Formerly, during the holiday season, when Christmas music would take over the main channel, the HD2 channel would assume the normal WMGC-FM format. It briefly continued with Christmas music after the main station would switch back to its normal AC format after December 25.

Around November 2023, the HD2 subchannel reactivated as a tropical music station branded "Playa". It also fed through translators W228CJ (93.5 FM) and W256EA (99.1 FM).

The HD2 subchannel and the translators had since flipped to Regional Mexican branded as "La Tricolor".

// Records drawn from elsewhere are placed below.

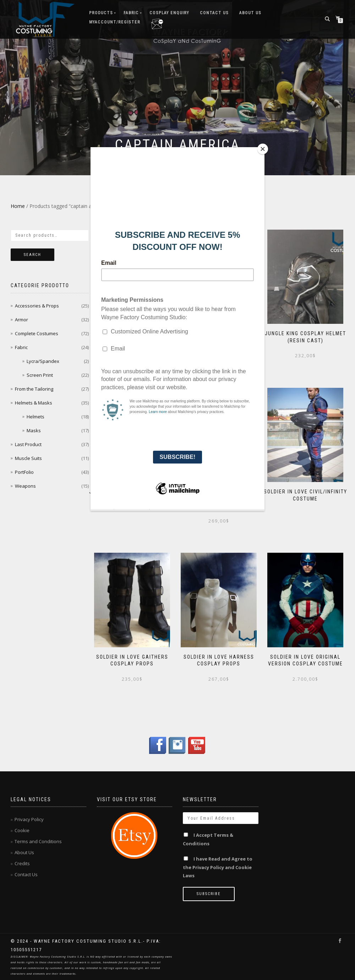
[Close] (263, 149)
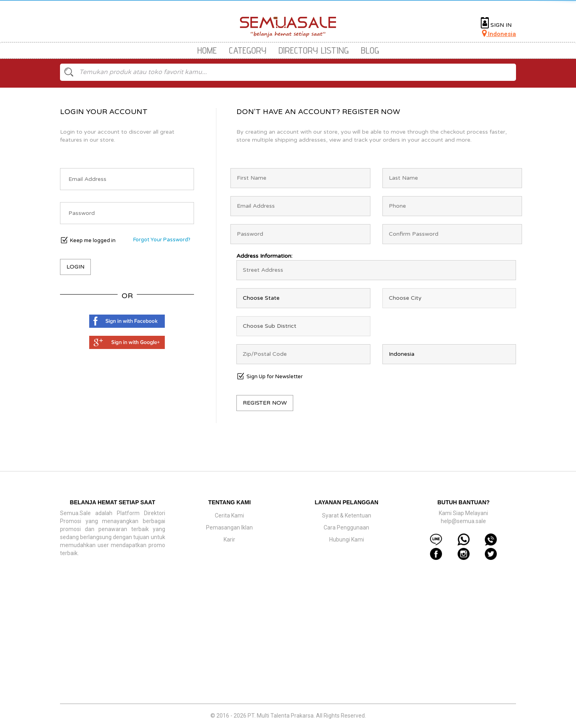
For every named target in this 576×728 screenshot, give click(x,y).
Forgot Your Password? (162, 240)
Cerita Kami (229, 515)
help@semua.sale (463, 521)
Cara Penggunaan (346, 527)
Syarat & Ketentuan (346, 515)
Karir (229, 539)
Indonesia (499, 34)
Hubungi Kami (346, 539)
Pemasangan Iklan (229, 527)
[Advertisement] (288, 646)
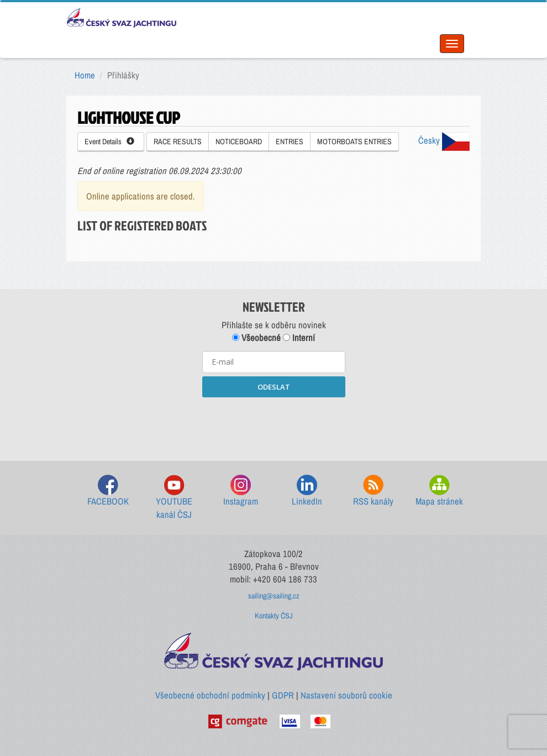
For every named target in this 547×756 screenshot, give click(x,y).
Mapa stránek (439, 491)
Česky (444, 140)
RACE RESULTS (177, 141)
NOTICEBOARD (239, 141)
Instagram (240, 491)
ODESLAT (274, 387)
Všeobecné (256, 338)
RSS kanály (373, 491)
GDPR (283, 695)
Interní (299, 338)
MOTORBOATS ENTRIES (354, 141)
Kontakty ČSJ (274, 616)
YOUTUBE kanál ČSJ (174, 497)
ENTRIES (290, 141)
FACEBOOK (108, 491)
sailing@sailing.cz (274, 596)
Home (85, 75)
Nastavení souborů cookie (346, 695)
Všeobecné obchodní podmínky (210, 695)
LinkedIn (307, 491)
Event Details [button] (109, 141)
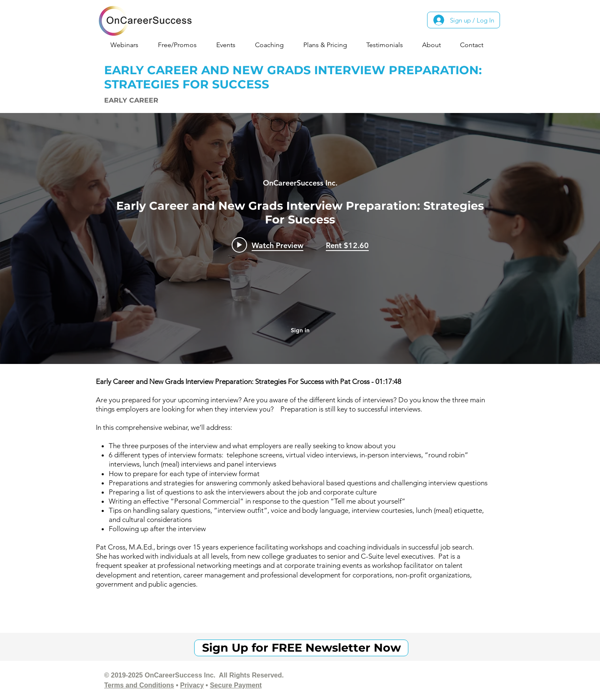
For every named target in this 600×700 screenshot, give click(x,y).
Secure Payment (236, 685)
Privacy (192, 685)
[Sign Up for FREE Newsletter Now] (301, 648)
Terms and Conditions (139, 685)
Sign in (300, 330)
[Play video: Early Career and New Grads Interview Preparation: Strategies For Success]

In September 2026, the HD2 subchannel changed their format from Regional Mexican to urban gospel, branded as "Detroit Praise Network". Earlier in the year, Beasley Media sold the 93.5 translator W228CJ to Birach Broadcasting for $450,000, the urban gospel format is once again on 3 analog FM frequencies, fed by 2 host stations' HD subchannels: WMGC 105.1 HD2 feeding 99.1, and WDMK 105.9 HD2 feeding 98.3 and 99.9. The decision to expand the Detroit Praise Network was prompted by poor ratings.